Groups

A part of the regular expression can be grouped together in brackets (...).

Quantifiers are applied to whole group instead of just one char.

In the next example, pattern (go)+ matches one or more 'go':

showMatch( 'Gogogo now!', /(go)+/i )  // "Gogogo"

Without brackets, /go+/ would mean g, followed by one or more o, like goooo.

Write a regexp to describe a web-color, which starts with ‘#’ followed by 3 or 6 hexadimal chars.

var re = /*...your global regexp...*/

var subj = "color: #3f3; background-color: #AA00ef"

alert( subj.match(re) )  // #3f3,#AA00ef

Open hint 1
Hint 1
Open solution
Solution

The regular expression for 3-char colors is: /#[a-f0-9]{3}/i.

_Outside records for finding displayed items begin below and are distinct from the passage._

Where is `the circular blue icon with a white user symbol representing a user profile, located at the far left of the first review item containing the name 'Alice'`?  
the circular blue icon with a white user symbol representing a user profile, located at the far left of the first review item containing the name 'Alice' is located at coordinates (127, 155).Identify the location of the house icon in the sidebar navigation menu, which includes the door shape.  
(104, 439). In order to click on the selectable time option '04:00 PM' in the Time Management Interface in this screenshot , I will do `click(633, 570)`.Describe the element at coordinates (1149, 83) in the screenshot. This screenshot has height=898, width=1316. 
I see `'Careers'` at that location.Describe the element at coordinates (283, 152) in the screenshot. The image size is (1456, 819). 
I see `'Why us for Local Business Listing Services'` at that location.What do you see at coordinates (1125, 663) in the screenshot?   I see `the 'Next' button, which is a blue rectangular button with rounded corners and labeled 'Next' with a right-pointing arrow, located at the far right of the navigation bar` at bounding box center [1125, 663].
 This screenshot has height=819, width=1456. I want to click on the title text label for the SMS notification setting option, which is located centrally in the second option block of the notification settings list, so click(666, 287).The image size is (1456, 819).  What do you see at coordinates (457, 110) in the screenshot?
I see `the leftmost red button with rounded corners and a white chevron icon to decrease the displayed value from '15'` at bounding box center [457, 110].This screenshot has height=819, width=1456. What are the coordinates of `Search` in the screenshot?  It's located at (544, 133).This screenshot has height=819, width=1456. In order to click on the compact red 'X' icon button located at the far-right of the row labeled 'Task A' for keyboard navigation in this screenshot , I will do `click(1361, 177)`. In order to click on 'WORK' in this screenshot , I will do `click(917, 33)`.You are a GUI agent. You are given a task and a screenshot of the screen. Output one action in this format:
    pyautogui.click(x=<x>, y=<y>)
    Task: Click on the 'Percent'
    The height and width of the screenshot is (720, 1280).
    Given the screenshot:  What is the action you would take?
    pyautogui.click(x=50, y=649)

To make 6 characters also possible, we allow the color code part to repeat 2 times:
/#([a-f0-9]{3}){1,2}/i.

We have to put brackets outside of [a-f0-9]{3}, because the quantifier {1,2} applies to whole this structure as a group.

The regexp above can be rephrased as a longer, but maybe simpler variant:
/#[a-f0-9]{3}([a-f0-9]{3})?/i

It reads as a 3-character color, optionally followed by 3 more characters.

Finally, the test:

var re = /#([a-f0-9]{3}){1,2}/gi

var subj = "color: #3f3; background-color: #AA00ef"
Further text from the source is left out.